Alan and his former wife, Cecilia, have written a landmark book about their cancer experience, Climb Back from Cancer – Introducing The 10 Tools of Triumph for Survivors and Caregivers. Part adventure story, part love story, it contains what the authors believe are the key psychological skills needed to maximize the likelihood of surviving cancer and flourishing after it. The book is one of very few written from the perspective of the patient and the caregiver. Alan and Cecilia actually alternate chapters. The result is a portrait in the power of perspective and a toolkit for triumph for patients, survivors and caregivers. Based on his own climb back from cancer, Alan has since helped spearhead the development of The Climb Back from Cancer Protocol, a system of mild individualized physical activity that survivors are using to dramatically reduce chronic fatigue – the biggest challenge they face. His vision is to spread the word worldwide about the program and positively affect the lives of millions of people.
A Dream Realized
On the day of his transplant, Alan’s biggest challenge was to stand in the shower long enough to wash. “I was so weak that I couldn’t stand for more than a minute,” he recalls. “I actually timed it. It was 53 seconds.” After he was discharged, Alan moved from the city to the mountains and began his long climb back to full energy and full health. There in the Canadian Rockies, surrounded by nature and towering peaks he gradually rebuilt himself and his life. Then one day he looked up at nearby Mt. Ha Ling and thought to himself, “I wonder…I wonder if I could jog up that thing and back down again?”
Climb Back #2
Alan’s cancer journey did not end with leukemia.
A routine colonoscopy in December 2010 revealed that he had squamous cell carcinoma, a preliminary form of bowel cancer.

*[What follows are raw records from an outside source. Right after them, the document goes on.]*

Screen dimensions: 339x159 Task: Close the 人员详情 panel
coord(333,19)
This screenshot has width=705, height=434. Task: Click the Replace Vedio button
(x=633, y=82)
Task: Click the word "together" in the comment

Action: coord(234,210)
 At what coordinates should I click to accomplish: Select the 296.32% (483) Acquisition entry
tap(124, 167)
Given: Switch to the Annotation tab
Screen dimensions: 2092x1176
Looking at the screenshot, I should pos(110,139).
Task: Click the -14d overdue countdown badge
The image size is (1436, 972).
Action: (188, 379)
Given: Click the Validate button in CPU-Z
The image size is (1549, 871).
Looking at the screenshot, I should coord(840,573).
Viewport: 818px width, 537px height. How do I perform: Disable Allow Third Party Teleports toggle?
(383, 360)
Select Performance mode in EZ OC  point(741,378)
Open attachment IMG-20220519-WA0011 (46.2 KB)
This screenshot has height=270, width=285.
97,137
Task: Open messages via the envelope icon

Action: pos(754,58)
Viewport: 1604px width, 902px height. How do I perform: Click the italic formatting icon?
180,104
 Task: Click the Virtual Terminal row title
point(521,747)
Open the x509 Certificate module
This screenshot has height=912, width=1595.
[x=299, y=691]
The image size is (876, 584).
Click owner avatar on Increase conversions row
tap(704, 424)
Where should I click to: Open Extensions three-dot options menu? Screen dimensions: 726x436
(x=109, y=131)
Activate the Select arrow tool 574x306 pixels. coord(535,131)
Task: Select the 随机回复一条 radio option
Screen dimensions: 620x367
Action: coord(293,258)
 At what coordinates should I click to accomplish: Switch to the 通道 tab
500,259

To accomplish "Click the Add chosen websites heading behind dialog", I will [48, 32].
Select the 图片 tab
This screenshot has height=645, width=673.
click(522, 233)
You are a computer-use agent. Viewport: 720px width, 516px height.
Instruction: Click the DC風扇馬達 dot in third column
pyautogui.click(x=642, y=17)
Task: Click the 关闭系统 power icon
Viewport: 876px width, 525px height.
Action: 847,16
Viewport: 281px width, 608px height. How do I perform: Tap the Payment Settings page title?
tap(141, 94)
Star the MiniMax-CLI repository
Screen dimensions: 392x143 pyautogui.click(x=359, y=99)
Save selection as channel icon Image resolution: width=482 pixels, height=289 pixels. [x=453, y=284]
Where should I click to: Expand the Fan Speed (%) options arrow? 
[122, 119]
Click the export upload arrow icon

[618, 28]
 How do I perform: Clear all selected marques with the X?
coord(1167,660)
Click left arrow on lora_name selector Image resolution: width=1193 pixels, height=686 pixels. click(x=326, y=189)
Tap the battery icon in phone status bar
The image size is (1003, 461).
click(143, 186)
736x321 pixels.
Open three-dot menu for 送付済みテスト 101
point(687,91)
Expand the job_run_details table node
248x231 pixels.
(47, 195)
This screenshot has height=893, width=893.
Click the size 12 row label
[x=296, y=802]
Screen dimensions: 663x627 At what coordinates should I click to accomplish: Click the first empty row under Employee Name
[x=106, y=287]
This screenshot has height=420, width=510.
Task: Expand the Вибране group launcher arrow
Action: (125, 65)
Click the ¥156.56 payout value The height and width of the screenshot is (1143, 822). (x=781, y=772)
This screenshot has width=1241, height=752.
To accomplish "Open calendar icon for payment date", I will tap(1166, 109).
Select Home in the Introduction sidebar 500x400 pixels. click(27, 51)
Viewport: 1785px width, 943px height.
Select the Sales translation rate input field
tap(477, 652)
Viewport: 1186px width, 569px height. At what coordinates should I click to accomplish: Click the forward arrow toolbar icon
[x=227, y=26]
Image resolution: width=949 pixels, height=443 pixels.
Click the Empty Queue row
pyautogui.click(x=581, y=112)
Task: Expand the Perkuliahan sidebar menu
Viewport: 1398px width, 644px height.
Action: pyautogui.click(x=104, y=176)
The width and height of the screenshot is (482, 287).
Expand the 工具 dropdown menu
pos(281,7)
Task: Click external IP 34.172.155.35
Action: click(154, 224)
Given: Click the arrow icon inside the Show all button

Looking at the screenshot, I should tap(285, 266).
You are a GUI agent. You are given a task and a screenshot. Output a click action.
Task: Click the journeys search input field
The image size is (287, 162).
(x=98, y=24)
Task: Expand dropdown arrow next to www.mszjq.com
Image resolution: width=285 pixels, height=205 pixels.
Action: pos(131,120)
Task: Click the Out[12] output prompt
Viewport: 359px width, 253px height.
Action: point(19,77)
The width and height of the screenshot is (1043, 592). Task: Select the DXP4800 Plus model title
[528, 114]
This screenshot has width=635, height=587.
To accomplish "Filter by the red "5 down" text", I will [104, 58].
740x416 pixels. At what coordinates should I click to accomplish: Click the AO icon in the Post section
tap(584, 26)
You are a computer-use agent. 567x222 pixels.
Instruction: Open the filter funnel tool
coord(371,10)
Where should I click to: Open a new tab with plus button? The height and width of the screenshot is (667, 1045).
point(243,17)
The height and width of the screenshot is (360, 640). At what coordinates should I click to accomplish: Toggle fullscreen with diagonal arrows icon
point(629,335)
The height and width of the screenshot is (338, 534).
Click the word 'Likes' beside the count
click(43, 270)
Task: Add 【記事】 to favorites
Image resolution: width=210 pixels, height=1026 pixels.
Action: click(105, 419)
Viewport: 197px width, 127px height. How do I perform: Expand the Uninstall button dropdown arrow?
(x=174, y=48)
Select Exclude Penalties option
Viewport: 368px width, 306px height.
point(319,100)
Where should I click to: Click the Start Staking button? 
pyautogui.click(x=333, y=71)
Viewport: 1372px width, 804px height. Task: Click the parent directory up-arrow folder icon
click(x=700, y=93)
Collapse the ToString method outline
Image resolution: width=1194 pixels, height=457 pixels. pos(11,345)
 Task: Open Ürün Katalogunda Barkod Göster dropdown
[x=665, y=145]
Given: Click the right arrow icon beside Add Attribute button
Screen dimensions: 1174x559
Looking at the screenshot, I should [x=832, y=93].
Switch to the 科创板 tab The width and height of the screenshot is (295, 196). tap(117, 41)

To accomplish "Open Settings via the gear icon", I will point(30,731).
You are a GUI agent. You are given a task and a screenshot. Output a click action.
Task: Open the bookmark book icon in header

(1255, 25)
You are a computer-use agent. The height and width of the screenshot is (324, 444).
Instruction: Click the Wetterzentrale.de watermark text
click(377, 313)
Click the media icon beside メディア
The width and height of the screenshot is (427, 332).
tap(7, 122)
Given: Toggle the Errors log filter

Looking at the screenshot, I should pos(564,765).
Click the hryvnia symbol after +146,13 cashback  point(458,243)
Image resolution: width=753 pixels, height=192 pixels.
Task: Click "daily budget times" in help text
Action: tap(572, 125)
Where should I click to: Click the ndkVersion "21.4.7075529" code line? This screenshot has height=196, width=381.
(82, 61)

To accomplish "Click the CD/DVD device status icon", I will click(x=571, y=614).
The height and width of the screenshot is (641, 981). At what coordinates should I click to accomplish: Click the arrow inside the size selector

“It was quite a shock,” Alan, then 52, recalls. “Immediately, I had flashbacks to my past and I fell into fear. It was frightening.”
Fortunately, Alan’s fears were never realized. After surgery, amazingly he was back cross-country skiing in a week and he has since made another complete recovery. Through his Climb Back from Cancer ™Coaching, he now helps patients, survivors and their caregivers maximize their chances of climbing back to full health and a full life.
“I know from personal experience that even if you’re really physically fit you can get cancer,” he says. “But it just makes sense that the healthier we are, the better our ability to bounce back. That’s what I do – I help people maximize their chances of surviving cancer and thriving beyond it.”